CUPLIKAN HALAMAN.
Baca berita dengan sedikit iklan, klik di sini

Ekonomi

Utang Merpati Terbang Tinggi

Utang Merpati kepada Pertamina makin menumpuk. Akumulasi bunga dan denda sudah melebihi pokok pinjaman. Pemerintah terus menyuntik modal.

24 Oktober 2011 | 00.00 WIB

Image of Tempo
Perbesar

Baca berita dengan sedikit iklan, klik di sini

TAK ada perdebatan panjang. Rapat umum pemegang saham PT Merpati Nusantara Airlines, Selasa pekan lalu, menyetujui rencana perseroan meminjam dana talangan Rp 561 miliar dari PT Perusahaan Pengelola Aset. Merpati akan memakai pinjaman itu sebagai modal sementara sambil menunggu proses pencairan penyertaan modal negara dalam jumlah yang sama. "Sudah beres," kata Deputi Menteri BUMN Bidang Restrukturisasi dan Perencanaan Strategis Achiran Pandu Djajanto kepada Tempo, Kamis pekan lalu.

Dengan adanya surat persetujuan RUPS, dokter penyehatan perusahaan negara itu-pengganti Badan Penyehatan Perbankan Nasional-sekarang bisa segera mengucurkan uang segar kepada Merpati. Duit itu buat memperbaiki arus kas Merpati yang sedang berdarah-darah. "Kami siap mencairkan kapan saja," kata Direktur Utama PPA Boyke Mukijat.

MATERI YANG DISEDIAKAN.

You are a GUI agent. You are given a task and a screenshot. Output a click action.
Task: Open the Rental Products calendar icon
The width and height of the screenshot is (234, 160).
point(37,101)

DAFTAR TUGAS.
1) Menurut cuplikan halaman, berapa besar dana talangan yang disetujui RUPS untuk dipinjam Merpati dari PT Perusahaan Pengelola Aset?
2) Apa saja kalimat yang menyusun ringkasan dalam cuplikan halaman yang diawali "Utang Merpati kepada Pertamina makin menumpuk"? Sebutkan semuanya.
3) Salin ulang dari cuplikan halaman bagian yang dibuka dengan kata-kata berisi "Utang Merpati Terbang" dan ditutup dengan "Kamis pekan lalu.".

JAWABAN TIAP TUGAS.
1) Rp 561 miliar.

2)
- Utang Merpati kepada Pertamina makin menumpuk.
- Akumulasi bunga dan denda sudah melebihi pokok pinjaman.
- Pemerintah terus menyuntik modal.

3)
Utang Merpati Terbang Tinggi

Utang Merpati kepada Pertamina makin menumpuk. Akumulasi bunga dan denda sudah melebihi pokok pinjaman. Pemerintah terus menyuntik modal.

24 Oktober 2011 | 00.00 WIB

Image of Tempo
Perbesar

Baca berita dengan sedikit iklan, klik di sini

TAK ada perdebatan panjang. Rapat umum pemegang saham PT Merpati Nusantara Airlines, Selasa pekan lalu, menyetujui rencana perseroan meminjam dana talangan Rp 561 miliar dari PT Perusahaan Pengelola Aset. Merpati akan memakai pinjaman itu sebagai modal sementara sambil menunggu proses pencairan penyertaan modal negara dalam jumlah yang sama. "Sudah beres," kata Deputi Menteri BUMN Bidang Restrukturisasi dan Perencanaan Strategis Achiran Pandu Djajanto kepada Tempo, Kamis pekan lalu.